Do you remember Ray Pembar, Light Yagami? He wasn't a murderer, or a rapist, or a burglar. He never even received a speeding ticket. His only crime was doing his job, and doing it well enough to frighten you. Like a frightened child playing hide-and-seek, you thought your little game was over.

Did you feel any guilt after killing him, Light? Any remorse? What about his fiancée? I worked with her on a case. You must know that by now, though. She was a highly intelligent woman, Light Yagami. She had a fine head on her shoulders. She was destined for things greater than this, Light.

But no, she was a threat to you. And so she was dead. Poof. Gone. Just like that.

You seem so different now, Light Yagami. So different I can barely recognize you. Ever since that helicopter ride…ever since I unhooked you from those handcuffs…ever since we found the Death Note.
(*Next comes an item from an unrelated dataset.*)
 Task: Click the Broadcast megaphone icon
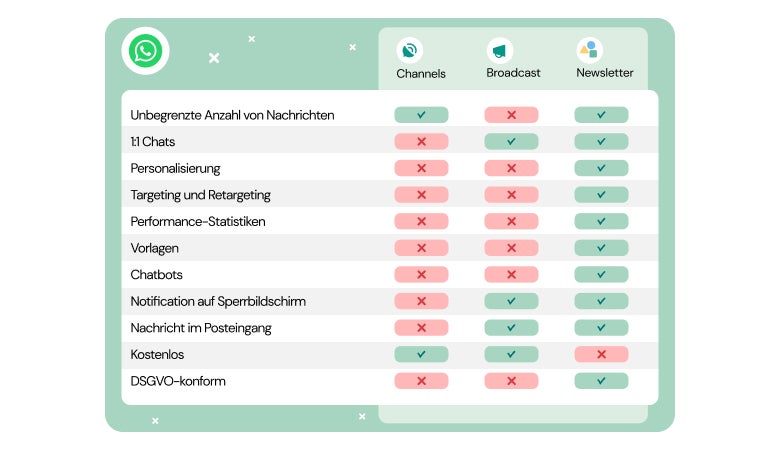pos(499,50)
Was that a part of your master plan? Was everything you've ever said, everything you've ever done, every lie you ever told a part of some plan? And what about Matsuda, or Misa, or your father, Light Yagami? What are they to you? Pawns in your chess game?
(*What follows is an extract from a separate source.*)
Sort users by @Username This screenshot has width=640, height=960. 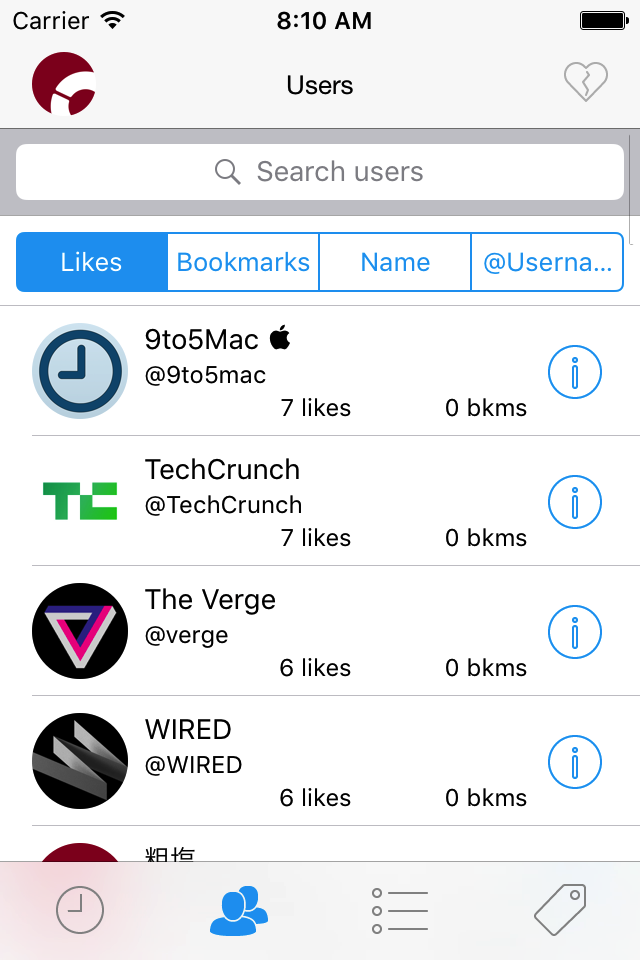(x=547, y=261)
What am I? I am the three greatest detectives in the world to everyone else, you see. I am "L," infallible, brilliant, slightly psychotic L.

But what am I to you? A simple pawn, to be maneuvered as you wish? I once called you my friend, you must remember that, at least. "Light Yagami is my first friend." You told me you were my friend also.
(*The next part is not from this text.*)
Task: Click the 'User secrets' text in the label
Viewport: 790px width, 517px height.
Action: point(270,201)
Do you treat all your friends like this? Or was that just one more step on your ladder to justice?

DING DONG. DING DONG. DING DONG.

What? There are bells? Why can I hear bells? This building was designed so that I can hear nothing from the outside. So why are there bells?

I climb the stairs and push open the door to the roof. It's pouring out, but I don't notice. I'm listening to the bells. There aren't bells very often in Japan, at least none that I have ever heard before. In fact, the last time I heard bells was when…

"But Mommy, where am I going?"

"Hush, Lawliet, you're going to a better place. These people will take care of you. I can't do this anymore, Lawliet. I can't be your mother anymore…"

"But Mommy, why?"

"Just shut up!"

DING DONG. DING DONG. DING DONG.

"Ah, yes, Lawliet, this is the place. 'Wammy's House.'"

"Mommy? What's a 'Wammy'? And why are there bells?"

"Wammy is the name of the person who founded this place, Lawliet. And bells…? Well, every time a bell rings it means that an angel has gone up to God."

"Oh."

I learned what bells were later, of course, and why they existed. I forgot this memory, burying it deep down inside of me where I wouldn't have to deal with it. I also buried away my faith in God and the love I had possessed for my mother.

But I never forgot what she told me. "Every time a bell rings it means that an angel has gone up to God."

I hear the bells now, tolling louder than ever. Does this mean that there are lots of angels going to God now, Mommy? Ray Penbar, Naomi Misora, the twelve FBI agents…? Innocent angels. Victims of Kira's pride. They were sacrifical lambs, stepping stones on Kira's way to power.

Who is next, Light Yagami? Who will fall next? Who is your next innocent vicitim? Who is the next angel, the next sacrifical lamb? Who will the bells toll for tomorrow, Kira?

L Lawliet? Your friend, Light Yagami? Could you be that ruthless?

I can see you, Light Yagami. You stand there, at the entrance to the rooftop. You are looking around, confused. Can't you hear the bells, Kira? Can't you hear the angels?

Or can a murderer not hear the cries of those he kills?

You want me to come over there, don't you, Light Yagami? You want me to come over there to stand beside you? No. I refuse to play another part in your master game.

I tried so hard, Light Yagami. I have done everything I can, and yet, it isn't enough. It never was enough. I know my fate, Light Yagami. We both knew this would come to be, didn't we? We both knew that one survives while the other dies.

Is it now my turn, Light Yagami? Am I next on your list? Will you be writing my name in the Death Note tonight?

Will I live to hear the bells tomorrow?

Or will the bells be ringing for me?